Thursday, February 14, 2008

CREATIVITY RE-VISITED

4Ps B&M's Monojit Lahiri attempts a hard close up on a fiercely debated issue

Indra Sinha, the brilliant & celebrated British communication maverick of Indian origin (whose AMNESTY campaign re-defined public service advertising like nothing else before or after) once stated that advertising is hardly a new phenomenon. It has existed for centuries. Then, tongue firmly in cheek, let fly a zinger. “Actually, it’s the second oldest profession & arose directly from the needs of the first!”

John Hegarty, another ad guru, offers his take in terms of persona. “As an industry, it occupies only the margins; the bits in between the editorial content; and the space between the programmes. The creativity bit is really guerilla creativity! It comes in, makes a hit & zips out.” However he is quick to point out that “creativity is the very essence of humanity. Civilisation’s great leap is because of human beings creative impulse & drive. It could think, put different thoughts together and come to different conclusions. I am always blown when people come to me & say, oh you’re so creative! Does that make me special weird, different, species… what?”

However, coming to the bigger picture, creativity is often defined as the public face of an ad agency; the external manifestation of its culture. Every piece of work builds the agency’s & clients brand.
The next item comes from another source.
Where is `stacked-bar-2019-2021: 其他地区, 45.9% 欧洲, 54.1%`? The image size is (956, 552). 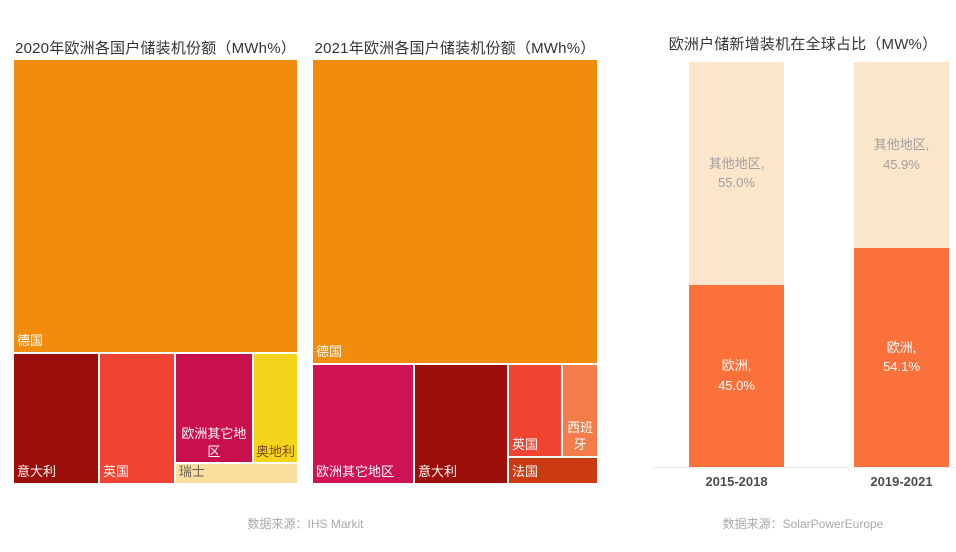
stacked-bar-2019-2021: 其他地区, 45.9% 欧洲, 54.1% is located at coordinates (902, 264).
Some experts believe that this brand-building exercise can be measured in 5 ways. One, by the number of clients who stay or leave. Two, the number of pitches to which the shop is invited. Three, the quality & calibre of people it attracts. Four, by what its peers, clients and competitors say about it and five, by the awards they win in major festivals… They also believe that to create truly great advertising, 3 elements are de rigeur. One, the management should genuinely want it. Two, the creative guys should have the ability and confidence to produce it. Finally – the most important – the clients must recognise, green-light and endorse the work and buy it with enthusiasm and vigour.
 
Another special and spot-on fact is articulated with passion by another hi-profile ad practitioner, “It’s great clients who make great agencies and great campaigns – not vice versa. Remember they are the guys who take the risks, buy the stuff and have the balls to run with the idea! When you look at some of the truly great stuff done in recent times (Apple, Absolut, Volkswagon, Nike, Fevicol, Airtel, Liril, Surf Excel, Vodafone, Perfetti, Aviva, Fair & Handsome, Dove…) chances are, you’ll find a great company behind it… and behind the great company a great visionary who challenges and stretches you as much as you stretch him. There has to be (and usually is) a tacit investment of trust and belief that is both inspirational and stimulating. It drives the process. It can never be a one-way-street.” There is also a word of caution. “The advertising should educate them with evidence. Remember clients are in the business for results – not to tilt at windmills, be courageous and brave for the sake of being perceived as courageous and brave!”

At the end of the day, creativity is a destructive, risky business engaged in tearing down to build afresh. It’s about swiftly (and seamlessly) shifting gears from logic to intuition and adjusting perspectives in line with the shifting realities. It’s about taking note of the fact that human behaviour has not changed; what has is the environment they reside in and the means we access them. For true-blue, red-hot creativity (designed to make a difference) it is crucial to ensure that you make a difference first within yourself. Kids or star-struck, glamour-driven aspirants desiring to enter this universe will be well-advised to follow the priceless words of Indra Sinha. ”It is a world blitzed with conditions and rules. You can play by them, play safe and win fame and fortune, without really stretching yourself. However, if protean creative urges rumble within and scream for release, be prepared to go it alone without any help from the industry. It is these people who follow their own instinct and fight for them who are the ground-breakers. The real creative titans… The figureheads of the future!”

The last words however must belong to the latest luminary on the block - the new Executive Chairman of Lowe, Balki, who has his very special take on Creativity. The Director of 2007’s acclaimed film Cheeni Kum – all set to put together another film, PA, starring both, the Big and Small Bachchan- strongly believes that creativity is not necessarily about humour or popular hindi street-speak, but engagement and interest-value based on basic consumer insights. “For me, creativity in advertising is anything that is interesting and engaging… anything that kills boredom. Creativity is the biggest currency that drives effective and memorable advertising. It is not strategic inputs, marketing warfare, business plans or gimmicks, but how interesting you are as a person, brand, commodity of organization. Creativity need not – as some believe – only follow the haha (entertainment) route. It can make you cry, think, be scared, anxious, romantic, nostalgic… anything that connects. The idea is to see creativity as a powerful instrument that engages the reader /audience /consumer to reach a new level of empowerment”.

Lowe and behold - Balks could well be right!